Dick Smith collapse needs close scrutiny


It's easy to be wise after the event, as the saying goes. However, the number of people chanting "I told you so" after the collapse of electronics retailer Dick Smith on Tuesday has been abnormally large, and at least one politician – Nick Xenophon – has demanded to know what the corporate regulator, ASIC, was doing while the company unravelled.

The repercussions of the collapse look bound to be widespread. Customers who bought gift cards have already been advised these won't be honoured and that they are in effect unsecured creditors.
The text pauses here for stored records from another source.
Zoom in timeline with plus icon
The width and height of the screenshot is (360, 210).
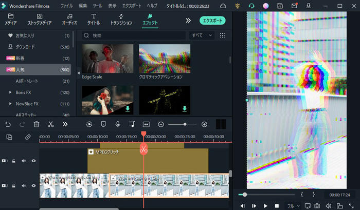click(204, 124)
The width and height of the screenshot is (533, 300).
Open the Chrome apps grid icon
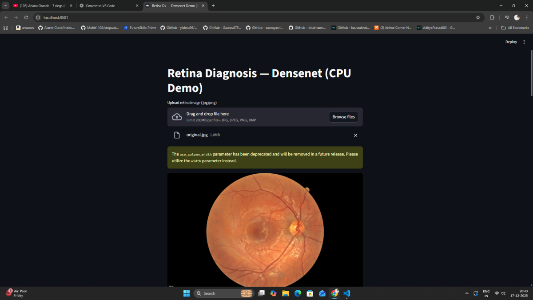(x=6, y=28)
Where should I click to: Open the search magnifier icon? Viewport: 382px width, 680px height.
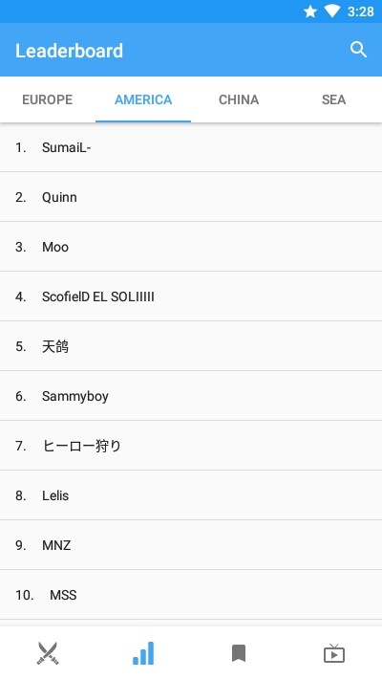[x=358, y=50]
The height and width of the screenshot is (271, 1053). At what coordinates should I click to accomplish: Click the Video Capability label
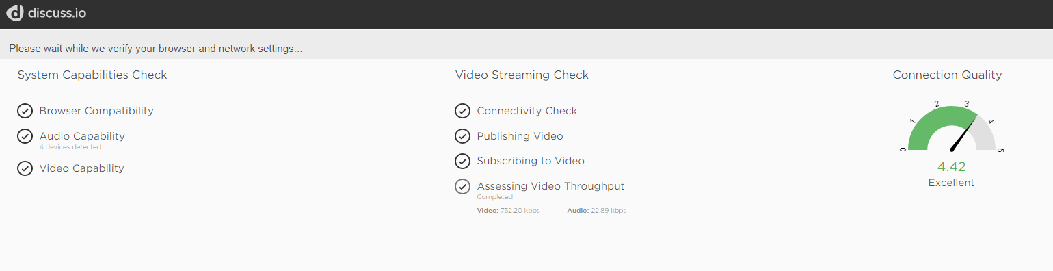coord(82,168)
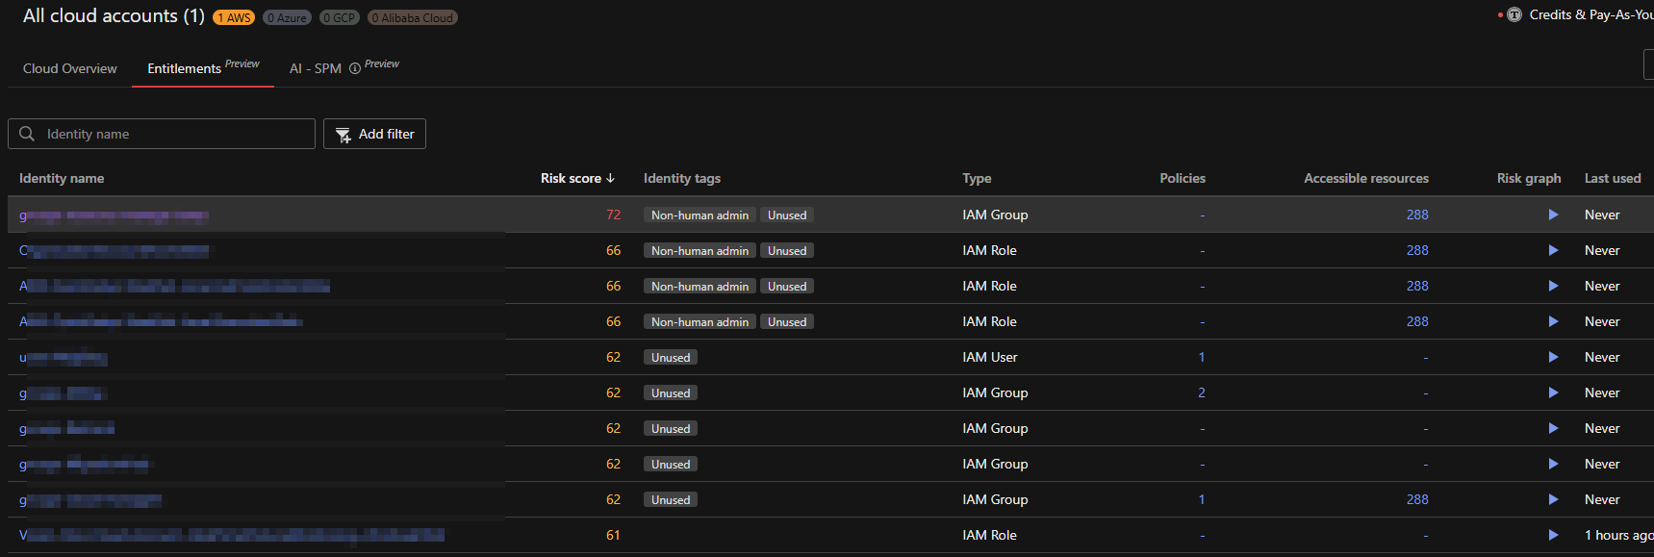
Task: Click the Last used column header
Action: click(x=1612, y=178)
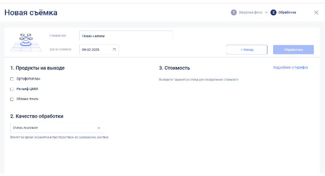325x176 pixels.
Task: Click the Продукты на выходе section heading
Action: pyautogui.click(x=37, y=68)
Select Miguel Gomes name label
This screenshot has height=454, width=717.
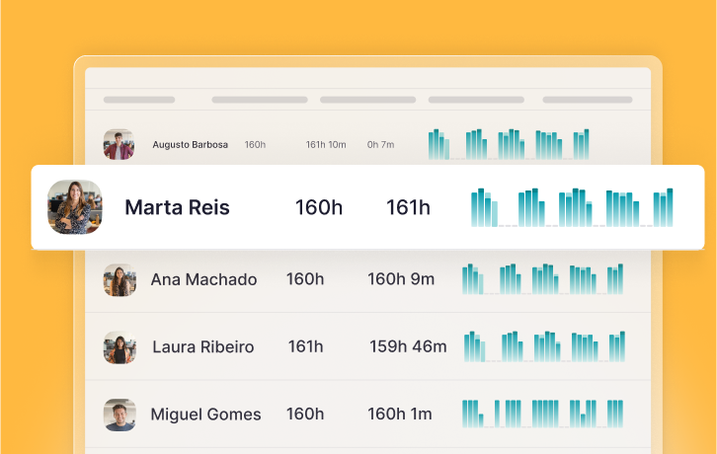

The leave and superannuation entitlements of the firm's 3300 employees are by no means guaranteed, and of DSE's many creditors (who are reportedly owed $340 million), only the banks look likely to get all their money back.

If DSE emerges from voluntary receivership in slimmed down form (the most likely scenario if a corporate saviour can be found), many DSE employees may be let go. The regulatory issues will take longer to unravel, and will focus on the roles of ASIC, Anchorage Capital Partners, and Deloitte.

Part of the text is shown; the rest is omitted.